Dataset entries:
+ + +

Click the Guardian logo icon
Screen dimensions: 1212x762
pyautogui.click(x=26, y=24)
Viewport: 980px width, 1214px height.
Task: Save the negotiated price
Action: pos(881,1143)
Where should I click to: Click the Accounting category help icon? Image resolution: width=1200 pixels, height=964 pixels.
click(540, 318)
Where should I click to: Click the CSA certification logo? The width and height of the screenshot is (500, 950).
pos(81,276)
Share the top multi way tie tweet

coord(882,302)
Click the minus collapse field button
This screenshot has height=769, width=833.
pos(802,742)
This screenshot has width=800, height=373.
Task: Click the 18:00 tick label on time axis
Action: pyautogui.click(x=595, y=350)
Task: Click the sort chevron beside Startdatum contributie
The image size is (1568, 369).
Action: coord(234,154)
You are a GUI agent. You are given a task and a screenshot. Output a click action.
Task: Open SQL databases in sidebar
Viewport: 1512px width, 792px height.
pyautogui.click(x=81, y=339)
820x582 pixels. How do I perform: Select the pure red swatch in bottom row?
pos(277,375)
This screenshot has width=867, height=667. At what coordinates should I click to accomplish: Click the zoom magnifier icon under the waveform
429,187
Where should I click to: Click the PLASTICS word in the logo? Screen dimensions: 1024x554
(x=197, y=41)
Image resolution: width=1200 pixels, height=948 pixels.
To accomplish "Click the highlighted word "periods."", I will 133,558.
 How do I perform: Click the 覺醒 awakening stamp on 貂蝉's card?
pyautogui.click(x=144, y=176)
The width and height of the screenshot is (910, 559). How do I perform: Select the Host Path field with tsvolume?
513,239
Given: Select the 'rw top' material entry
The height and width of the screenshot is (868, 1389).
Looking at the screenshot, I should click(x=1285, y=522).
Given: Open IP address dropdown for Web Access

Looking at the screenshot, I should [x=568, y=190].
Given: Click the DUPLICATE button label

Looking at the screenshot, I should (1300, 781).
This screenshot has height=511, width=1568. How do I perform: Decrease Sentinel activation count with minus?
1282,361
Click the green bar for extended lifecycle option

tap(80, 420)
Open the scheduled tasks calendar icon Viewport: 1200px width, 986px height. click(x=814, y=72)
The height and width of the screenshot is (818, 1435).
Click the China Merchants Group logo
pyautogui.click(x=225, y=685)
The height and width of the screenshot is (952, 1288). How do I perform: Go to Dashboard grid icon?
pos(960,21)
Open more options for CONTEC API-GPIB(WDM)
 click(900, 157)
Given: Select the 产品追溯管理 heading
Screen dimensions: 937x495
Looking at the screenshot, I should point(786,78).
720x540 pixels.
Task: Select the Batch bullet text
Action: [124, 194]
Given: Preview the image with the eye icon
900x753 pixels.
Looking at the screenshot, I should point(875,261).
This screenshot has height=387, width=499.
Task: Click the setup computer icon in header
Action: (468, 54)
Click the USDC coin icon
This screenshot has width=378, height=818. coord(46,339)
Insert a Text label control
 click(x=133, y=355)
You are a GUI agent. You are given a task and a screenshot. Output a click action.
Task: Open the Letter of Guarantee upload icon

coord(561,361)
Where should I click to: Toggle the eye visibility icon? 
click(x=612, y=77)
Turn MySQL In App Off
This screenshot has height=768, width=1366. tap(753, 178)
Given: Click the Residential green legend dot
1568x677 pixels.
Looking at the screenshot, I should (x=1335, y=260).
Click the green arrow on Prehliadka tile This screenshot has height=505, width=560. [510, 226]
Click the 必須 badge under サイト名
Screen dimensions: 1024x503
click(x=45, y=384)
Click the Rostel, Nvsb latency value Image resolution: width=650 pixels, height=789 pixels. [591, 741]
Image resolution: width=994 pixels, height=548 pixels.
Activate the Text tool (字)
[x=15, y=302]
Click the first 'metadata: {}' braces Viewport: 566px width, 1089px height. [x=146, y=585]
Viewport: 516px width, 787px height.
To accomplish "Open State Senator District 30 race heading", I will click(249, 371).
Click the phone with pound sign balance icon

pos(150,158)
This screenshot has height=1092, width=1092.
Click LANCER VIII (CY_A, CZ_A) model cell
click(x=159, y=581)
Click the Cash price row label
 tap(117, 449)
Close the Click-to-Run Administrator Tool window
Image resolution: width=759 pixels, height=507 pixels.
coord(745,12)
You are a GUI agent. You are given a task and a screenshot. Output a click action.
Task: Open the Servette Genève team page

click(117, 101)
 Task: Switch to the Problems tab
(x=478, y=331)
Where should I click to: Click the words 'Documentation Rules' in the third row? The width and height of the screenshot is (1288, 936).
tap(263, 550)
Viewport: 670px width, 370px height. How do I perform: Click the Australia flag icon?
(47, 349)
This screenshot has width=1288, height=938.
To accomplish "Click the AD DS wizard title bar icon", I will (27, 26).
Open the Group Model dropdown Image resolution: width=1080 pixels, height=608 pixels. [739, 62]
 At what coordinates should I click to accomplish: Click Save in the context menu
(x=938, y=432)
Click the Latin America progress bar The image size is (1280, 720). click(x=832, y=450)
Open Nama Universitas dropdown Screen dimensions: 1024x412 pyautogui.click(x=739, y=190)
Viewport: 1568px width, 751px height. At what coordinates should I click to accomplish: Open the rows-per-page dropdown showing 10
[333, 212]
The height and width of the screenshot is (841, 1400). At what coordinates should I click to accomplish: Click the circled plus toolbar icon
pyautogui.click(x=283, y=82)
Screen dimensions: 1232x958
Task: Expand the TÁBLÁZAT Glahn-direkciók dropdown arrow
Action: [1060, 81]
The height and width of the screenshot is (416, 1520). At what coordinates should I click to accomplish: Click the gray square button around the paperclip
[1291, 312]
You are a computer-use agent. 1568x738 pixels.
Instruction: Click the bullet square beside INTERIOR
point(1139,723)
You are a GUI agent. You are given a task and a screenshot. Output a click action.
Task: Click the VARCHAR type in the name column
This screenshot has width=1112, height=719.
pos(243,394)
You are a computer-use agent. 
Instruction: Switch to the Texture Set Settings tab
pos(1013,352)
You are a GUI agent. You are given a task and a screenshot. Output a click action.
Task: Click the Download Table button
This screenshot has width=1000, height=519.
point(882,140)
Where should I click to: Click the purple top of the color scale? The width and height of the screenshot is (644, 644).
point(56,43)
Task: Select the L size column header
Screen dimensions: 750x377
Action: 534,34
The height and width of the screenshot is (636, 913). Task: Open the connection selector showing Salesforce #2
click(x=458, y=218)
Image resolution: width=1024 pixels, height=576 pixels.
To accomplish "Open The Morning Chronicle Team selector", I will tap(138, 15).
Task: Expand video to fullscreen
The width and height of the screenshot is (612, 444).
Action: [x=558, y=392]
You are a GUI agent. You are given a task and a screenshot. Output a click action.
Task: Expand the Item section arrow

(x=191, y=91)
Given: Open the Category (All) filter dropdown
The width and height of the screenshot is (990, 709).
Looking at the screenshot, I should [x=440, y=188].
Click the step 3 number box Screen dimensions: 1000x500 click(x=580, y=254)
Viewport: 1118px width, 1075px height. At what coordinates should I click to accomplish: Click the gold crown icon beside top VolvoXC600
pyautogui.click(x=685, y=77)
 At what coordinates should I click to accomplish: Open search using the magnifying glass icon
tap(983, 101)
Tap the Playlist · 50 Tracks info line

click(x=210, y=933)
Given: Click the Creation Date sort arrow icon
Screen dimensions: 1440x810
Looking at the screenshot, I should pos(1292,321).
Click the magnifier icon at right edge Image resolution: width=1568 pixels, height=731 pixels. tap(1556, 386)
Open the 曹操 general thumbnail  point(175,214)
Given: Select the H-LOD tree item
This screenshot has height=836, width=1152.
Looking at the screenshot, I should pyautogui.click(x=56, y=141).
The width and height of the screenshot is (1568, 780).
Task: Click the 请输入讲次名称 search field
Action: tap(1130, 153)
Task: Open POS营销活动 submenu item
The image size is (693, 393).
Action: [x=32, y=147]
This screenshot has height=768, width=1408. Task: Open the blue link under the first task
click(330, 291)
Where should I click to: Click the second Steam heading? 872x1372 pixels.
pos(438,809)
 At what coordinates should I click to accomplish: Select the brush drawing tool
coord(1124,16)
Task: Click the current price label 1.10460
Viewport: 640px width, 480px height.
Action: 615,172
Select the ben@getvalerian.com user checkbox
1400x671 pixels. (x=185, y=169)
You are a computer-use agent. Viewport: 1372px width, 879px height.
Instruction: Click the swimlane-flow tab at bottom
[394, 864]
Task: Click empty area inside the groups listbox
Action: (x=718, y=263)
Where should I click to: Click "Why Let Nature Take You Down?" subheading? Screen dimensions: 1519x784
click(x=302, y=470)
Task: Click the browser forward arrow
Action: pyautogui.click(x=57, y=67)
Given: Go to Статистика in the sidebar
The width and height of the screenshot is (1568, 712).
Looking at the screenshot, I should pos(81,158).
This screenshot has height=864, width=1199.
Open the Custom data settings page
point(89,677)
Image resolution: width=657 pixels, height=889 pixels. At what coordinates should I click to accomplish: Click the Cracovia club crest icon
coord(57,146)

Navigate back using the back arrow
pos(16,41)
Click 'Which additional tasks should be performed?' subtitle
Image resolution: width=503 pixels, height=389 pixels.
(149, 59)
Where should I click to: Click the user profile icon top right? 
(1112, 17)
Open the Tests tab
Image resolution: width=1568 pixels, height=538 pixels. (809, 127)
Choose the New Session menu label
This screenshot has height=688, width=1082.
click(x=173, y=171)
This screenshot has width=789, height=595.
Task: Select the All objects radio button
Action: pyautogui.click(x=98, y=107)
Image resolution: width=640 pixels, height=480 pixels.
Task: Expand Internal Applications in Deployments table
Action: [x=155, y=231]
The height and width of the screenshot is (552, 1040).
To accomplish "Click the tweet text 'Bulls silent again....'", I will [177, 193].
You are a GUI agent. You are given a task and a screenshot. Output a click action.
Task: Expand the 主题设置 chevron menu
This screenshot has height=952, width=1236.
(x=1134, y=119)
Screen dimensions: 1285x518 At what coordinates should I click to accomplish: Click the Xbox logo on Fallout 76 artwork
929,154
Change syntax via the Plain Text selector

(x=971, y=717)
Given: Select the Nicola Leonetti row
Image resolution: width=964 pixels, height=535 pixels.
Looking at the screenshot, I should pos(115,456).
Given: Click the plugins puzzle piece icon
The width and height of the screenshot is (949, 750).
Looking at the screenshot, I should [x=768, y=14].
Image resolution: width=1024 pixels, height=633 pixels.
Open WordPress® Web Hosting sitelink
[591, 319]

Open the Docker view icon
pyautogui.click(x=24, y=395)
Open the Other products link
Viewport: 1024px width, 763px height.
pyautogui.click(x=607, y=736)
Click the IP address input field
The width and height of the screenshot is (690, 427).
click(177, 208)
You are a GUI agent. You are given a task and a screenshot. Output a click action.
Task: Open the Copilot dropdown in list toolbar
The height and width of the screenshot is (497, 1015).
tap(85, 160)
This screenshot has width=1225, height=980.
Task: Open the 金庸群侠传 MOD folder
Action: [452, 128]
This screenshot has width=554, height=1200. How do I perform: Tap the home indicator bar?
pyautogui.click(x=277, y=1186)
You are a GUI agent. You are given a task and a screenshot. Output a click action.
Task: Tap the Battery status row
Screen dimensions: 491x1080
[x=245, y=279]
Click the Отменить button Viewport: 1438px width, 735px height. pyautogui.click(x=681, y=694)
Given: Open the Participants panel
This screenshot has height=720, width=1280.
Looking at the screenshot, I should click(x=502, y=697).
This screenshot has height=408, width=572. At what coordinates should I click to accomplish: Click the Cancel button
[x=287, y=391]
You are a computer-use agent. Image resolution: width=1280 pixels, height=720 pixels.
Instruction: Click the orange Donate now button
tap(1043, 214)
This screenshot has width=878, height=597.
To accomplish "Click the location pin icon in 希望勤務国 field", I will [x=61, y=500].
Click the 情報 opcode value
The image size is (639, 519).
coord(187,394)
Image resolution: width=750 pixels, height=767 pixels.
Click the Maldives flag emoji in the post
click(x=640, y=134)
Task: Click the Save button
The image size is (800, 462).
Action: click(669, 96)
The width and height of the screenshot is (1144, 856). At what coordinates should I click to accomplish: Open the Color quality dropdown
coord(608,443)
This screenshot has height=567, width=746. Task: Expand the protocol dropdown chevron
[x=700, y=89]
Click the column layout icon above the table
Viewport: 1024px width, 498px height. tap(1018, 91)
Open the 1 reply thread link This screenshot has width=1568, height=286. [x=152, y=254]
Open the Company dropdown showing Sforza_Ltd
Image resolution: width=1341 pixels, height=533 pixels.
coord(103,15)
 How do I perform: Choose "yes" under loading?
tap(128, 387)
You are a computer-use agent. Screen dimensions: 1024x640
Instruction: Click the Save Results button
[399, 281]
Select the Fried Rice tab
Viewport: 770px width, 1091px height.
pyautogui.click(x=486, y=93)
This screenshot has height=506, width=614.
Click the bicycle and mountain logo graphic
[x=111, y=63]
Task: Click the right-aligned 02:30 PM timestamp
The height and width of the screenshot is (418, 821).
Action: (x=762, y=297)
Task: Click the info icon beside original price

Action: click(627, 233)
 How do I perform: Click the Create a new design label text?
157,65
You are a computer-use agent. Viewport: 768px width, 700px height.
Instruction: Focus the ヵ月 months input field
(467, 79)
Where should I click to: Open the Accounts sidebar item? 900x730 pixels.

+ + +

• **What is needed**: Your task is to retype the entries verbatim, starting with the line that holds "This screenshot has height=688, width=1082." and stopping after the line that holds "The height and width of the screenshot is (552, 1040).".

• **The completed task**:
This screenshot has height=688, width=1082.
click(x=173, y=171)
This screenshot has width=789, height=595.
Task: Select the All objects radio button
Action: pyautogui.click(x=98, y=107)
Image resolution: width=640 pixels, height=480 pixels.
Task: Expand Internal Applications in Deployments table
Action: [x=155, y=231]
The height and width of the screenshot is (552, 1040).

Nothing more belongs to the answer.